___ Document extract ___

Title: The Blue Lamp
Genre: Crime, Drama
Director: Basil Dearden
Music: Jack Parnell
Cinematography: Gordon Dines
A non-comedy Ealing Studio production dedicated to the men and women in the police service of Britain, Basil Dearden’s THE BLUE LAMP, whose title is a metonymy of police station, vehemently blends its realism milieu, the increase of post-war crime, with defiantly positive vibes around a virtuous constabulary, the constituents of their vocation runs the gamut from a nattering lady’s lost dog to a deadly gun-point encounter with a reckless misfit Tom Riley (Bogarde).
PC George Dixon (Warner) is a veteran copper on the verge of retirement, but accepts to stay on his beat for an additional 5 more years with alacrity. In spite of Ms. Dixon’s (Henson) initial reluctance, he offers lodging to a newly recruited PC Andy Mitchell (Hanley), who is exactly the same age of his son they lost in the war, and the trio actually gets along pleasantly and forms an ersatz family. On the same beat, Tom Riley and his partner-in-crime Spud (Doonan) are the peace-disturbing pests, from home-invasion, jewelry robbery to a stick-up in a cinema’s wicket goes terribly wrong, George, a foolhardy hero who doesn’t even bat an eyelid in the face of a loaded revolver, is shot by Tom and later dead in the hospital. There is an affecting naiveté in George’s attempt of talking Tom out of his transgression, which we couldn’t bear thinking about nowadays, that is how far our society have been degraded since then.

___ Extracted material ___

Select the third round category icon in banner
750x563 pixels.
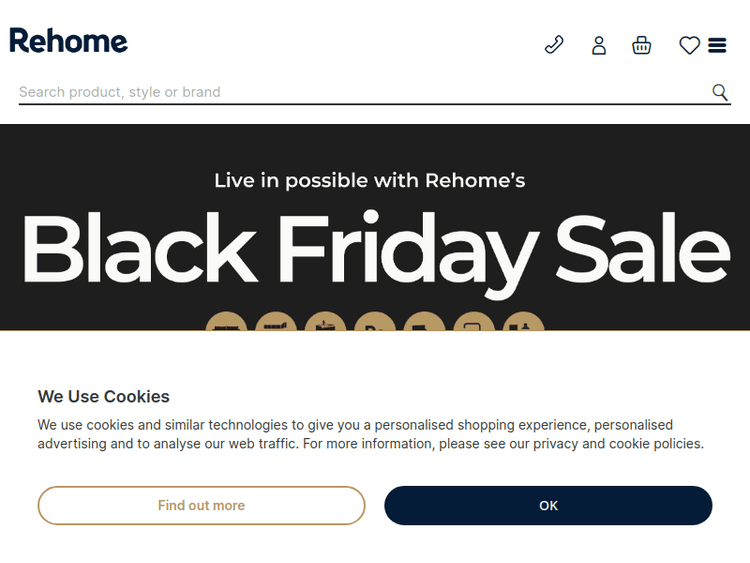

___
___ Extracted material ___

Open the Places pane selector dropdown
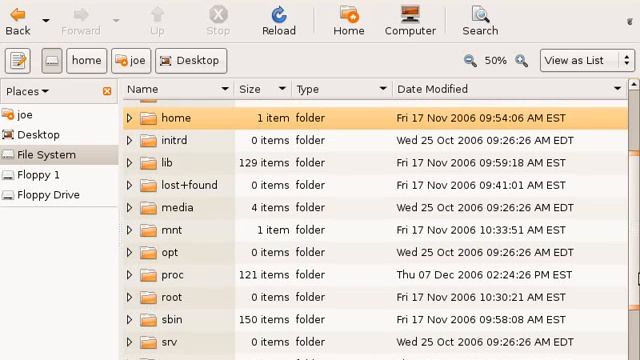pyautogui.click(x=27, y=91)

___
___ Extracted material ___

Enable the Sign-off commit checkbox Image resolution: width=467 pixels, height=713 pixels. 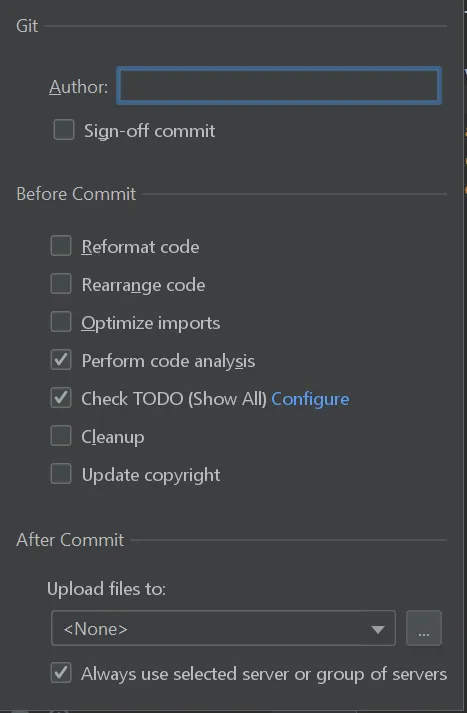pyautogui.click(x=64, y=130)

___

Work instruction 1: Please reproduce the review of The Blue Lamp word for word, from "Title: The Blue" through "Tom Riley (Bogarde).".
Work instruction 2: Carry on the review of The Blue Lamp from its last sentence.

Expected output 1:
Title: The Blue Lamp
Genre: Crime, Drama
Director: Basil Dearden
Music: Jack Parnell
Cinematography: Gordon Dines
A non-comedy Ealing Studio production dedicated to the men and women in the police service of Britain, Basil Dearden’s THE BLUE LAMP, whose title is a metonymy of police station, vehemently blends its realism milieu, the increase of post-war crime, with defiantly positive vibes around a virtuous constabulary, the constituents of their vocation runs the gamut from a nattering lady’s lost dog to a deadly gun-point encounter with a reckless misfit Tom Riley (Bogarde).

Expected output 2:
The rest of the story is to track down the perpetrator unbeknownst to the police through an assiduous and judicious procedural, mostly predicated on the lead of Tom’s girlfriend Diana Lewis (a 29-year-old Peggy Evans in a full-on victim mode of cluelessness, trepidation and hysteria, but she simply cannot pass off as a 17-year-older, no matter how much silver-screen glamuor is vamped up on her), and galvanized by Tom’s unexpectedly bold move, walking into the police station in broad daylight and feigning innocence through his wiles, the film pumps up its tension in a blistering car-chasing money shot in a suspiciously empty London, and slates its spectacular finale inside a jam-packed stadium where a dog race is in full swing and semaphore is signaled on the strength of a collective sense poetic justice, the film is rounded off with a slam-dunk fulfillment.
Jack Warner and Jimmy Hanley both give straight-up appearances of ordinary coppers with a heart, Robert Flemyng as Police Sgt. Roberts and Bernard Lee as Inspector Cherry are the brains in the work, both can actualize a glint of reactionary cognizance with nicety, but indeed, it is Dirk Bogarde’s dodgy villain gets the biggest canvas to run away with all our attention and admiration through his insidious beguilement. For what it is worth, THE BLUE LAMP is a solid testimony of Dearden’s cinematic aptitude and craftsmanship and harks back to a bygone era when the two sides of the law are still distinctively black or white.